A Preliminary Response to Prof. Ablavsky’s “Indian Commerce Clause” Attack

This year the Supreme Court will hear consolidated cases involving the scope of Congress’s authority to “regulate Commerce . . . with the Indian Tribes”—the Indian Commerce Clause.  One of the cases comes from the U.S. Court of Appeals for the Fifth Circuit, which held that the clause gives Congress almost unlimited power.

In 2007, I did a research study on the Indian Commerce Clause. Its conclusions were outlined in an article entitled, The Original Understanding of the Indian Commerce Clause, which was published the following year. I concluded that the Constitution created a different regime for addressing “Indian Affairs” than had existed under the Articles of Confederation. (“Indian affairs” was the Founding-Era term for all relations with the Indians.)

Under the Articles, the entire Indian affairs power was given to the Confederation’s single central branch—the Confederation Congress—subject to two broad exceptions in favor of the states. There were efforts during the Constitutional Convention to grant the new federal Congress wide “Indian affairs” authority as well. Instead, however, the Convention decided on a “separation of powers”’ approach:

*          The new federal Congress received power to regulate “commerce” with the Indians, as with foreign nations and among the states. This gave Congress power over the Indian trade and certain activities traditionally connected with trade.

*          Congress also received power over some Indians under the Territory and Property Clause and the Define and Punish Clause, and lesser authority under other provisions.

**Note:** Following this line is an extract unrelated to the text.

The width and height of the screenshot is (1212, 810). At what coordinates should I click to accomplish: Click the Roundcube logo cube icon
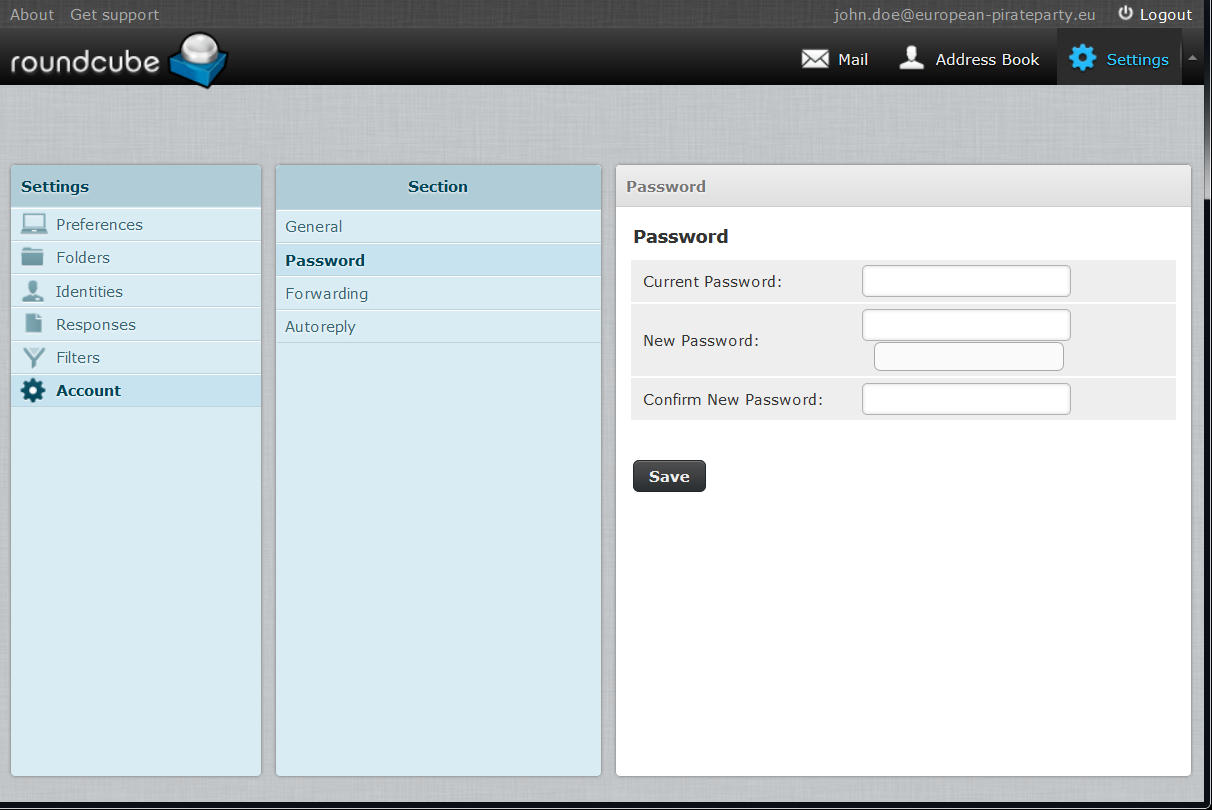200,59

*          Other Indian affairs powers were lodged in the President, in the case of armed conflict, and in the President-and-Senate, who could make treaties with individual tribes. Thus, if the federal government wished to exercise peacetime, non-commercial power over Indians outside federal lands, it had to do so through the treaty mechanism.

*          To the extent not preempted by the foregoing, the states governed Indians within their borders.

Claims that the Indian Commerce Clause gives Congress unlimited and/or exclusive Indian affairs authority are wrong. Such claims are inconsistent with the Constitution’s separation of powers approach.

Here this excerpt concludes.